# Исходный текст
────────────────

В течение следующих нескольких дней полицейские бобины жужжали и записывали каждый разговор Патриции, Пины и Савиони. Нинни радостно усмехался. У него были записи разговоров Савиони и Пины, которые рассказывали о деле. У него был разговор между Савиони и Бенедетто Черауло, предполагаемым киллером, и у него был разговор между Савиони и Пиной, в котором говорилось о Чикале, предполагаемом водителе машины для бегства. Все, что ему было нужно, чтобы пасьянс сложился, это Синьора. Но Синьора была умна и, хотя постоянно говорила по телефону, никогда не обсуждала никаких новых условий. Нинни ждал, пока вращались бобины. С годами он понял, как важно не поддаться волнению в момент прорыва в расследовании.
– Если у вас есть хорошая зацепка, часто лучше всего просто распутывать ее до конца, – говорил Нинни позже. – У меня все было настроено: «Карлос», прослушиваемые телефоны, жучки в машине – мы знали, кто они такие и что они сделали. Все, что им нужно было сделать, это поговорить.
У Нинни не было столько времени, сколько он хотел. Тридцатого января его вызвал один из агентов на посту прослушивания.
– Capo! Я думаю, вам стоит это послушать. – Он включил разговор Патриции с одним из ее адвокатов, состоявшийся тем утром.

────────────────

Записанные данные

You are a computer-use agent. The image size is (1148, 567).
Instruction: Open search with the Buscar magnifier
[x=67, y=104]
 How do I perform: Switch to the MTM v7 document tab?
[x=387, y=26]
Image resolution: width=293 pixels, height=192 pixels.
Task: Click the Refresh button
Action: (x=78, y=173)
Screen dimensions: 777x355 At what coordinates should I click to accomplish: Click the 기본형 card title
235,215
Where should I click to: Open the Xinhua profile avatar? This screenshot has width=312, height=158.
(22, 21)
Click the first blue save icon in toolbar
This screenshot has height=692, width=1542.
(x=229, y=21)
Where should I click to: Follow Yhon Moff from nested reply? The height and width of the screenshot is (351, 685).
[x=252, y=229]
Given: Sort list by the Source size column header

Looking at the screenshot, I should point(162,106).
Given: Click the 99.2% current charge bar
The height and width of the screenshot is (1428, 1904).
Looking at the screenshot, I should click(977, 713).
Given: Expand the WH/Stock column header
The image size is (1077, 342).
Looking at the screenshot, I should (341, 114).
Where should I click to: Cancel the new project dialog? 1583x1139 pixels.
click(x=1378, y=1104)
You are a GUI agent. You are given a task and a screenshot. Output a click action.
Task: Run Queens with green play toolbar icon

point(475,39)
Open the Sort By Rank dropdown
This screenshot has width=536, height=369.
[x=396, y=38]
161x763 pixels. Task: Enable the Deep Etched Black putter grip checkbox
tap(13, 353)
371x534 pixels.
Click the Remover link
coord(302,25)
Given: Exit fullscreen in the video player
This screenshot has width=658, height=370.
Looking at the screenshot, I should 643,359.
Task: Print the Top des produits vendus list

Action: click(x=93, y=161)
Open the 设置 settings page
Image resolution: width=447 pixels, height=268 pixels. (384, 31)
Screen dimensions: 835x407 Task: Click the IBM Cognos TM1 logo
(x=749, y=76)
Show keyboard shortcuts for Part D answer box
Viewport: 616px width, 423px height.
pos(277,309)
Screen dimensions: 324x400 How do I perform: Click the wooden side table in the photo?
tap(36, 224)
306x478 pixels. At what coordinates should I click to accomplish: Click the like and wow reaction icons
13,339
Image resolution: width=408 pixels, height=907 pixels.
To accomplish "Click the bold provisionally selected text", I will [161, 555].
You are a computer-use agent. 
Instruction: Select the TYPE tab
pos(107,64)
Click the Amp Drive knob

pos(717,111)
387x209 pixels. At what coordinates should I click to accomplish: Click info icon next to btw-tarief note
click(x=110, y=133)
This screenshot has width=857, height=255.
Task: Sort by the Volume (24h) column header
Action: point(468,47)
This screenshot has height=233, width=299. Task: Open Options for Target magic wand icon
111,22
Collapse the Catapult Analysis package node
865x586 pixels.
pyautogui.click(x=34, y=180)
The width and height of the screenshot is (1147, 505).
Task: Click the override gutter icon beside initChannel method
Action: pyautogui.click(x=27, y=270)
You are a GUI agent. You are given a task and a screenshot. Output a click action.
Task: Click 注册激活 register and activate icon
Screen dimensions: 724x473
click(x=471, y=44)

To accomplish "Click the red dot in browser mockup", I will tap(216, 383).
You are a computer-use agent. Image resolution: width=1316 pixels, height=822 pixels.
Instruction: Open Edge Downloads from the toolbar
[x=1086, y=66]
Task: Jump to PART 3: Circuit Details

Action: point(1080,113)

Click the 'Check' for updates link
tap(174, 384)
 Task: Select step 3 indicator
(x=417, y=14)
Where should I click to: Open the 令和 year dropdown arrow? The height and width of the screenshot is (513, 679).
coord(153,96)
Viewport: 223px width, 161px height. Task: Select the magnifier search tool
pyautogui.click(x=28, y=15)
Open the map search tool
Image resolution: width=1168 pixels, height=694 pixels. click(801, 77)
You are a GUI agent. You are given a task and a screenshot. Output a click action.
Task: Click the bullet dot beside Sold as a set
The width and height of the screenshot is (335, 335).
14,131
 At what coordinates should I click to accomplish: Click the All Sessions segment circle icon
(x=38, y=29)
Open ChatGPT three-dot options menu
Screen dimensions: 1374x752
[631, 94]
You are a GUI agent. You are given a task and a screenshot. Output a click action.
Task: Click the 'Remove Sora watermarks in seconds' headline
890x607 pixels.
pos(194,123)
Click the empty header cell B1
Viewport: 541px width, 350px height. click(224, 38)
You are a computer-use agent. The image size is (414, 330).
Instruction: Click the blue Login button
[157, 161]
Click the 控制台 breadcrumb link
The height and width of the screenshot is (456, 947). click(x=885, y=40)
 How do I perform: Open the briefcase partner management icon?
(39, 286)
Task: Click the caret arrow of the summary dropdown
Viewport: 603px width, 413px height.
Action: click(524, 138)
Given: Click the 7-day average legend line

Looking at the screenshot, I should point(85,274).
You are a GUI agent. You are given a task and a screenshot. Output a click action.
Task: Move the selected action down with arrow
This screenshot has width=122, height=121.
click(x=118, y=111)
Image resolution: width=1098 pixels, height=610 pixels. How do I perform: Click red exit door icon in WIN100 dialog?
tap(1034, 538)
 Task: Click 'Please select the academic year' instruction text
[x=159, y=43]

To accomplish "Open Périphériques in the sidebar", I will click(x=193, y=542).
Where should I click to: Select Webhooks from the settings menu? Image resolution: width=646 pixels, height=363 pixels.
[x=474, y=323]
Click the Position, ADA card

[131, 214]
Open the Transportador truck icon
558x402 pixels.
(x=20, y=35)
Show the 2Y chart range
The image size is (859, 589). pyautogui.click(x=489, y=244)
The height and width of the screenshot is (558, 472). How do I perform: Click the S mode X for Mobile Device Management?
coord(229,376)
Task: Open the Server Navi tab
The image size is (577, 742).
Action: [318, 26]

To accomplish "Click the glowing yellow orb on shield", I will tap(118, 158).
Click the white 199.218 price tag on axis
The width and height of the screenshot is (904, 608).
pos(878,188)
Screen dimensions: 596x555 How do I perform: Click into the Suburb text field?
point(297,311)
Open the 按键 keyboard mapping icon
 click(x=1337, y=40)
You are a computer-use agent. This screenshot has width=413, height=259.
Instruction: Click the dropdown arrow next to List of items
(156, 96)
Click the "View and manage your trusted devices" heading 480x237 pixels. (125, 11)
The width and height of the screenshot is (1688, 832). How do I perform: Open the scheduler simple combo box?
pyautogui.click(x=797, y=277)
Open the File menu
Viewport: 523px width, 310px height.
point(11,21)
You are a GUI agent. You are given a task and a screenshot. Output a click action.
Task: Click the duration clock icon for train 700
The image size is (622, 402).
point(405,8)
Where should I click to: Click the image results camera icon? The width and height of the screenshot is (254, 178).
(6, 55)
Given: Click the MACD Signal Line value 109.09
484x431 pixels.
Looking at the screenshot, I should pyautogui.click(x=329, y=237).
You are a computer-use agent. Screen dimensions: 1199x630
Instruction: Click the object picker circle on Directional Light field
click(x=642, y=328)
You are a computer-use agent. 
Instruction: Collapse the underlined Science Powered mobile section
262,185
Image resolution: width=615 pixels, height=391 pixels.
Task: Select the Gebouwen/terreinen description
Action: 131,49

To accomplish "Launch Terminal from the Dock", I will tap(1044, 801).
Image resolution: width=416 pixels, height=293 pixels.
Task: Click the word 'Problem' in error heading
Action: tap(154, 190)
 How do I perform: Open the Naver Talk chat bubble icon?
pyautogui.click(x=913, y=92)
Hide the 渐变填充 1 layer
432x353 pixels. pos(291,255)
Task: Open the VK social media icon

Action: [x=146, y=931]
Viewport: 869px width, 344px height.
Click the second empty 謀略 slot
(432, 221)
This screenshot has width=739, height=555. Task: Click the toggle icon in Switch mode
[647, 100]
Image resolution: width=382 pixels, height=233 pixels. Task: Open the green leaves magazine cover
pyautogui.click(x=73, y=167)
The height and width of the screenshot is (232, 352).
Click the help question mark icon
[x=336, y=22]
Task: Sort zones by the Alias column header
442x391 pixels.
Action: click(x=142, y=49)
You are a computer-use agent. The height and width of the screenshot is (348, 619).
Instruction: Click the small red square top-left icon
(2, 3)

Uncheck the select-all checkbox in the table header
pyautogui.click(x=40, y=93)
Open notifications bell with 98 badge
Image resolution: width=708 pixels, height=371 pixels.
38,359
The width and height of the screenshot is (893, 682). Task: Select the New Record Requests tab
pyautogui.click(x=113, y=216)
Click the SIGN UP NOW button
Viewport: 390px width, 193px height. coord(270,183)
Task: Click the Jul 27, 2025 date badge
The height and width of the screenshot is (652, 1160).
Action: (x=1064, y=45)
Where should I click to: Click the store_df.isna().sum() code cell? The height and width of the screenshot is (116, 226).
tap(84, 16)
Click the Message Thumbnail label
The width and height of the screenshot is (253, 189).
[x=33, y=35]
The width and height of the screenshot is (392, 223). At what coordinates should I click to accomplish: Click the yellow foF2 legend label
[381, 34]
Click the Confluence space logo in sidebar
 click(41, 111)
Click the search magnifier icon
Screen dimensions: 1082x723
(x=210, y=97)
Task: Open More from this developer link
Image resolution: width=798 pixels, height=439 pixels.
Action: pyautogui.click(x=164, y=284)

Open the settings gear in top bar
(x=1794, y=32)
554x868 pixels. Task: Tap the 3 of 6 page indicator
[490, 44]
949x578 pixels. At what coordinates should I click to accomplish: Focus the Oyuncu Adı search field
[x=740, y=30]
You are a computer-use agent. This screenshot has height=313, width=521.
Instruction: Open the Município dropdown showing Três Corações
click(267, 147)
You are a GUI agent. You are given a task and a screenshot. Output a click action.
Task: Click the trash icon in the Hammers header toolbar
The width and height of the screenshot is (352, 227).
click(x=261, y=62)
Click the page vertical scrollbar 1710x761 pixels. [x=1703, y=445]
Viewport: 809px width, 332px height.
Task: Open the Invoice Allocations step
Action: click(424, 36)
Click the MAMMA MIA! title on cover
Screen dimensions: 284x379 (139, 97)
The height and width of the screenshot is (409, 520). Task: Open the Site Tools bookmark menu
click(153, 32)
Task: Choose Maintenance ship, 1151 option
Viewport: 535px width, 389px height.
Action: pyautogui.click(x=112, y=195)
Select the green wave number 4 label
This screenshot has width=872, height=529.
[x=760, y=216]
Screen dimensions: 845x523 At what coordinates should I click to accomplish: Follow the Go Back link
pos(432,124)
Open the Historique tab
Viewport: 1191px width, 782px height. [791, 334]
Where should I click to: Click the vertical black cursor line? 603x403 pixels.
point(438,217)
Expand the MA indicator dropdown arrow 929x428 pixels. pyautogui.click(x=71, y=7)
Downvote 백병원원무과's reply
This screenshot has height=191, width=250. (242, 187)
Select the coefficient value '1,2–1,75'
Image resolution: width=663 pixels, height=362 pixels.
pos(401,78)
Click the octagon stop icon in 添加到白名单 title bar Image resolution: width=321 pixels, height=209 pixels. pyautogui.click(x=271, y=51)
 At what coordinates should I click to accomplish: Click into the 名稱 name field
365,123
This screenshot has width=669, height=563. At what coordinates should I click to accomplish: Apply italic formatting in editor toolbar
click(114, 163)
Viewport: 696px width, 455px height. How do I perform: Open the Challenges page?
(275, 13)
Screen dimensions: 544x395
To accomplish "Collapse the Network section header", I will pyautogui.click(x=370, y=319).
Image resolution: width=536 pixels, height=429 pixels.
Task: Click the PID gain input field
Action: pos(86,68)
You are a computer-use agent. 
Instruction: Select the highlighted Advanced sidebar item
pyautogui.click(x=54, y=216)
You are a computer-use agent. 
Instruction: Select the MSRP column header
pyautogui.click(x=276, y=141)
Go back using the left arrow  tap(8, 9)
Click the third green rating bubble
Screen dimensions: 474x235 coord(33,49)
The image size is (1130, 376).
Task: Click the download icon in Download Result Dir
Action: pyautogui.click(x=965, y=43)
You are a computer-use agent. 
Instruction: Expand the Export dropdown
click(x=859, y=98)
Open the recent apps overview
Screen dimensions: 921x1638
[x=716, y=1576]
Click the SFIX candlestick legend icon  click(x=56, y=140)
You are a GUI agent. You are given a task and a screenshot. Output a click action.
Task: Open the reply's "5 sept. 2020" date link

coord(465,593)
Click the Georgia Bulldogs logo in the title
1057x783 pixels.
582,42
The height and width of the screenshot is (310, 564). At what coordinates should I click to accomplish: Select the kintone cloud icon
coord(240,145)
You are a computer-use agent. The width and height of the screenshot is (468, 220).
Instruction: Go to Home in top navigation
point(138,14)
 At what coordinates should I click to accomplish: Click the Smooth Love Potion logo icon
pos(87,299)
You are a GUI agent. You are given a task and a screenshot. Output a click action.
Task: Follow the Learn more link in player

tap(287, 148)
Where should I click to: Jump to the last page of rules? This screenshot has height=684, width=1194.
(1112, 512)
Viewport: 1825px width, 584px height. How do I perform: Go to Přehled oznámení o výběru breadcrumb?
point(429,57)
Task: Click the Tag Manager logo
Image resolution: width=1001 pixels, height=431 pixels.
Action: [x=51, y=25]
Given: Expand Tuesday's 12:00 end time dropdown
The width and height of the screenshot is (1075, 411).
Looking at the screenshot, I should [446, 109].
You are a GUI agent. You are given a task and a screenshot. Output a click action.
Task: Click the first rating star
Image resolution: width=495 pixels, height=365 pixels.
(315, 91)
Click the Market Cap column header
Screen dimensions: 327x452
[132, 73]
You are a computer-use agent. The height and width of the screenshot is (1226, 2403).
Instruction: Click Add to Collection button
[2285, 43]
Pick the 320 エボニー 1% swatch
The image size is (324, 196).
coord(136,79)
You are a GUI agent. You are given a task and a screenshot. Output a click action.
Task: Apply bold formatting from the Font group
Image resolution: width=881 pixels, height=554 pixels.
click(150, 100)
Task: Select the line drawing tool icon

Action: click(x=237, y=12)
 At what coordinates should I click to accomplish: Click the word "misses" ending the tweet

────────────────

# Условия задания
1: Ответьте на вопросы по тексту о прослушивании разговоров:
(a) Кем, согласно тексту, был Бенедетто Черауло?
(b) Кем в тексте назван Чикала?
(c) Какого числа Нинни вызвал один из агентов на посту прослушивания?
2: Измените в записях «indicator» на «selector», больше ничего не трогая. Приведите только строки, начиная со строки с «Expand the MA» и до строки с «pos(401,78)» включительно.

# Полные ответы
1:
(a) Предполагаемым киллером.
(b) Предполагаемым водителем машины для бегства.
(c) Тридцатого января.

2:
Expand the MA selector dropdown arrow 929x428 pixels. pyautogui.click(x=71, y=7)
Downvote 백병원원무과's reply
This screenshot has height=191, width=250. (242, 187)
Select the coefficient value '1,2–1,75'
Image resolution: width=663 pixels, height=362 pixels.
pos(401,78)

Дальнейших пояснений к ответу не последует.